Quando a pressão não é direta, é indireta. Da sociedade disciplinar, dócil e útil (tal como foi desenhada por Foucault), passamos para uma sociedade de controle, que se caracteriza pelo uso (e abuso) da pena intimidativa (prevenção geral negativa) e neutralizante (prevenção especial negativa), ou seja, por meio dela procura-se não só intimidar os potenciais delinqüentes (na fase da elaboração da lei), senão também segregar os que são selecionados pelo sistema penal (fase de execução). A sociedade de controle, de outro lado, não objetiva eliminar a criminalidade, sim, só controlar os grupos sociais de risco (os inimigos de cada momento).
Enquanto na Europa os inimigos atuais são os imigrantes, no Brasil e na América Latina são os excluídos, os marginalizados (os "sujeitos monetários sem dinheiro"). Já não se faz o controle dessas pessoas dentro dos presídios, detrás dos muros. O controle agora tem projeção espacial alargada. Essa é a forma de se dar uma resposta à crescente sensação de insegurança que hoje tomou conta de toda população.
O sistema penal, nesse contexto, não está cumprindo seu papel primordial de proteção de bens jurídicos, de forma fragmentária e subsidiária, mas sim, transformou-se em instrumento de "gestão" da exclusão social. Com o abandono da idéia do Estado Social, parte-se agora da premissa de que a exclusão social é inevitável e incorrigível. Já que ela existirá necessariamente, deve ser administrada.

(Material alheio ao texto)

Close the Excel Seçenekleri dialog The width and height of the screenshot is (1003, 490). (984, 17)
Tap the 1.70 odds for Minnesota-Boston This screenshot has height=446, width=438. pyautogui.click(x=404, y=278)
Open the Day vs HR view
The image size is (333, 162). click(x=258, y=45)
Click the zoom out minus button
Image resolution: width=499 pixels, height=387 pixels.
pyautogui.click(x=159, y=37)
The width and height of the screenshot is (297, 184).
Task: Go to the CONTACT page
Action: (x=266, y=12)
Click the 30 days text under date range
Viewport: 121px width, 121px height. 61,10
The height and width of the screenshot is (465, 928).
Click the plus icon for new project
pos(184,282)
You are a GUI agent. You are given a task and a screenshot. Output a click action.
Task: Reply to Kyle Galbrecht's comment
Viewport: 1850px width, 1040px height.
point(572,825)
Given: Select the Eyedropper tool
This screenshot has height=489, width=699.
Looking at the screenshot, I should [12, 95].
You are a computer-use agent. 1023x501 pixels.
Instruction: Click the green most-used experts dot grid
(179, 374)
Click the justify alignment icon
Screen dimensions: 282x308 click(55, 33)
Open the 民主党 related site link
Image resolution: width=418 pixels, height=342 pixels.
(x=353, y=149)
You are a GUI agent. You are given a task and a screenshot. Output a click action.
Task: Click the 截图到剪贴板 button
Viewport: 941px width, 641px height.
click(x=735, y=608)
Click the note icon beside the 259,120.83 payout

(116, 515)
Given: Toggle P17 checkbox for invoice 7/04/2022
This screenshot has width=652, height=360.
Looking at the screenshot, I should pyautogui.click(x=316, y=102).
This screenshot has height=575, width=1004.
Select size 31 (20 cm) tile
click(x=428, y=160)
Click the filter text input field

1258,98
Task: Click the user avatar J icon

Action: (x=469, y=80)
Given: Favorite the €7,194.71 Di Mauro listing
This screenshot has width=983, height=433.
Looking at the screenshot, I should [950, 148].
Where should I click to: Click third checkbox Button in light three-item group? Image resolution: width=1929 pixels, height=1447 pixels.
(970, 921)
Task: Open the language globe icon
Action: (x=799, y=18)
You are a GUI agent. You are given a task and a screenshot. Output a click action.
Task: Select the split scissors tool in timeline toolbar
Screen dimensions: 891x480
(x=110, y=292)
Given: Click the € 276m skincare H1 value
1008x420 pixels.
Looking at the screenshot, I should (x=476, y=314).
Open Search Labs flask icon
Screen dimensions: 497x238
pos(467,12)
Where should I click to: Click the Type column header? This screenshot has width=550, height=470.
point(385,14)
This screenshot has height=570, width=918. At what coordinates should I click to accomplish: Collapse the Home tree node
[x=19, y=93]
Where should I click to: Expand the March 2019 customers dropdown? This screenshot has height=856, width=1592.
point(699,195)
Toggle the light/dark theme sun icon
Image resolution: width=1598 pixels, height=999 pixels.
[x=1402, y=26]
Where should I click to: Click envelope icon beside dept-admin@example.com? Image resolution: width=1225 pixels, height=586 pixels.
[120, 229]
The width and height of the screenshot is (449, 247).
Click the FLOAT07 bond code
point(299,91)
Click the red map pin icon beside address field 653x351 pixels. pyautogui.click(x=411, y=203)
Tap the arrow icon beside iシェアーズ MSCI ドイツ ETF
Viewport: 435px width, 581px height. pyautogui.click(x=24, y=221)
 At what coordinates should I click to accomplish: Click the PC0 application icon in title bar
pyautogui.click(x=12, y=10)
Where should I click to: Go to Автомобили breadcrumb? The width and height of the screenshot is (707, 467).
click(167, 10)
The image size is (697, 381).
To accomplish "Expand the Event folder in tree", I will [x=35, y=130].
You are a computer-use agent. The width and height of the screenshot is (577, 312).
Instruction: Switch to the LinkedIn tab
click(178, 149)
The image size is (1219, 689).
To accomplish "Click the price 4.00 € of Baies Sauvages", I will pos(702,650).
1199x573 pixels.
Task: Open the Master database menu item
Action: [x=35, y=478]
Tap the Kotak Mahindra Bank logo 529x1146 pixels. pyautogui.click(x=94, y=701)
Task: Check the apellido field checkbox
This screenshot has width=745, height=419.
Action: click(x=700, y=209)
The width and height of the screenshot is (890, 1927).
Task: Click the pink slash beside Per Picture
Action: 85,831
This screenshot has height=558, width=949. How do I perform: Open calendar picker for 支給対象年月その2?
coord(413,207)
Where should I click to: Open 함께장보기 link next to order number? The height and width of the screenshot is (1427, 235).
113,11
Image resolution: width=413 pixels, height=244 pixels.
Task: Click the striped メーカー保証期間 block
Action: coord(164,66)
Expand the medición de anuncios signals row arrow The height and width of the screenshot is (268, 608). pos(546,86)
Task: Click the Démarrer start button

No lugar do sonho do sistema social de apoio e inclusão dos marginalizados, entra a realidade do sistema penal, ou seja: do controle penal. Quem não tem capacidade de consumo ("sujeito monetário sem dinheiro") deve ser controlado. Com isso o que se pretende (o que as autoridades pretendem) é dar demonstração de certa eficiência para reduzir a sensação de insegurança.
E o que a mídia tem a ver com tudo isso? A mídia não só retrata, ela também constrói a realidade social. Produz (ou reproduz, muitas vezes sem retoques) imagens de insegurança.
O discurso midiático é atemorizador, porque ele não só apresenta como espetaculariza e dramatiza a violência. Não existe imagem neutra. Tudo que ela apresenta tem que chocar, tem que gerar impacto, vibração, emoção. Toda informação tem seu aspecto emocional: nisso é que reside a dramatização da violência. Não se trata de uma mera narração, isenta.
A realidade é apresentada ou forjada de forma maniqueísta. Considerando-se que a mídia parte da perspectiva da vítima, claro que sua preocupação primeira é com o endurecimento do sistema penal. Considerando-se, de outro lado, que ela é seletiva (tanto quanto o sistema penal), é evidente que a criminalidade é apresentada por meio de estereótipos bem conhecidos.
Diz a mídia, constantemente, que o sistema penal é muito benigno e que os juízes são muito permissivos. Com isso ela não só gera uma demanda de mais endurecimento, como efetivamente alcança esse objetivo (na medida em que os legisladores e muitos juízes sucumbem diante da pressão midiática).
A mídia retrata a violência, mas de forma dramatizada. Em algumas vezes cria "ondas artificiais" de violência. O resultado de tudo isso é o incremento do medo, do alarme social, a ponto de desfazer os limites existentes entre o distante e o local (mesmo em cidades pequenas, onde a criminalidade é muito baixa, a sensação de insegurança passa a ser muito grande).
Mas o mais nefasto efeito da midiatização da violência, sem sombra de dúvida, é o que a alta comissária da ONU (Organização das Nações Unidas) para os Direitos Humanos (Louise Arbour, O Estado de S. Paulo de 06/12/07, p. C8) sublinhou:
"As discussões sobre segurança e violência estão sendo distorcidas porque a opinião pública, assustada com altos índices de criminalidade, está legitimando ações violentas e fora da lei do Estado, sobretudo por meio de operações militares (...). Nada justifica a escalada da violência, que ocorre quando o Estado responde às ações criminosas com mais violência".